You’re probably right. I hope it’s because Canon has got some brutal new sensor tech that make it a non-issue to fix in post. One can dream, right?


----------



## brad-man (Feb 9, 2020)

I'm waiting for the review of the RF f/4 version that has yet to be released


----------



## YuengLinger (Feb 10, 2020)

Viggo said:


> Just started thinking about getting the 15-35 again, and wanted to know if people who have used it a bit care to share some examples of corrected and uncorrected corners at 2.8? Or link to some raws I could play with .



Have you seen Christopher Frost's review? The vignetting and distortion examples begin at 5 mins 30 secs.


----------



## Del Paso (Feb 10, 2020)

I've just decided to keep my inexpensive and excellent EF 4/16-35.
For the money saved, I'll think I'll buy the EF 11-24...
Disappointed...far too much vignetting.


----------



## Viggo (Feb 10, 2020)

YuengLinger said:


> Have you seen Christopher Frost's review? The vignetting and distortion examples begin at 5 mins 30 secs.

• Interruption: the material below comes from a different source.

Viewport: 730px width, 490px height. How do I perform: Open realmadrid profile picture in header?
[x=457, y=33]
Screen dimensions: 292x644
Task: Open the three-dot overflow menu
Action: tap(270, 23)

yeah I saw that earlier, and it didn’t really convince me it’s worth it. I also saw his review of the 24-70, a lot of vignetting and mustache distortion. Didn’t really compare to the EF 24-70 mk2, but I couldn’t remember it being very poor with vignetting and although barrel distortion, no mustache? Correct me if I’m wrong. So for twice the money you get IS and worse optical performance except marginally better sharpness? Hmm... and with IBIS coming, is there enough reason to get the RF over the EF?


----------



## YuengLinger (Feb 10, 2020)

Viggo said:


> yeah I saw that earlier, and it didn’t really convince me it’s worth it. I also saw his review of the 24-70, a lot of vignetting and mustache distortion. Didn’t really compare to the EF 24-70 mk2, but I couldn’t remember it being very poor with vignetting and although barrel distortion, no mustache? Correct me if I’m wrong. So for twice the money you get IS and worse optical performance except marginally better sharpness? Hmm... and with IBIS coming, is there enough reason to get the RF over the EF?



I think you are asking all the right questions! But didn't this heavy vignetting get started with the ef 16-35mm f/2.8L III? Is it really due to chasing sharpness?


----------



## Viggo (Feb 11, 2020)

YuengLinger said:


> I think you are asking all the right questions! But didn't this heavy vignetting get started with the ef 16-35mm f/2.8L III? Is it really due to chasing sharpness?


Yeah, I was thinking about a UWA faster than the excellent f4 IS, but the heavy vignetting of the 16-35 mk3 killed it for me. I hate distortion and vignetting the most of all aberations so yeah... ca sucks too, and perhaps distortion is worst and vignetting and CA share second place.

and I think the disappointment is bigger when it’s the new RF glass and I had such high expectations, and especially since I have the two f1.2 primes.

hopefully it’s a bit of the same story as with the 50, vignetting doesn’t look good TDP, but at different focusing distances it’s not that bad at all.


----------



## Joules (Feb 11, 2020)

The R and RP use special micro lenses to deal better with the small distance between the sensor and lens, right? It's the reason Canon calls the respective sensors 'new', despite clearly being the 5D IV and 6D II sensor underneath the filters/lenses. 

I wonder if Canon could have some room to make further advancements in the micro lenses, to reduce vignetting? Especially with IBIS coming now, vignetting could actually become more noticeable. Do we have any idea if the beam splitting from the low pass filter also has an impact on vignetting, and if so, if a new low pass filter like the one from the 1DX III could help?


----------



## koenkooi (Feb 11, 2020)

Joules said:


> The R and RP use special micro lenses to deal better with the small distance between the sensor and lens, right? It's the reason Canon calls the respective sensors 'new', despite clearly being the 5D IV and 6D II sensor underneath the filters/lenses.
> 
> I wonder if Canon could have some room to make further advancements in the micro lenses, to reduce vignetting? Especially with IBIS coming now, vignetting could actually become more noticeable. Do we have any idea if the beam splitting from the low pass filter also has an impact on vignetting, and if so, if a new low pass filter like the one from the 1DX III could help?



I think the micro lenses are already their limit, I strongly suspect that that angle is why DPAF only covers 80% of the width and not 100%.


----------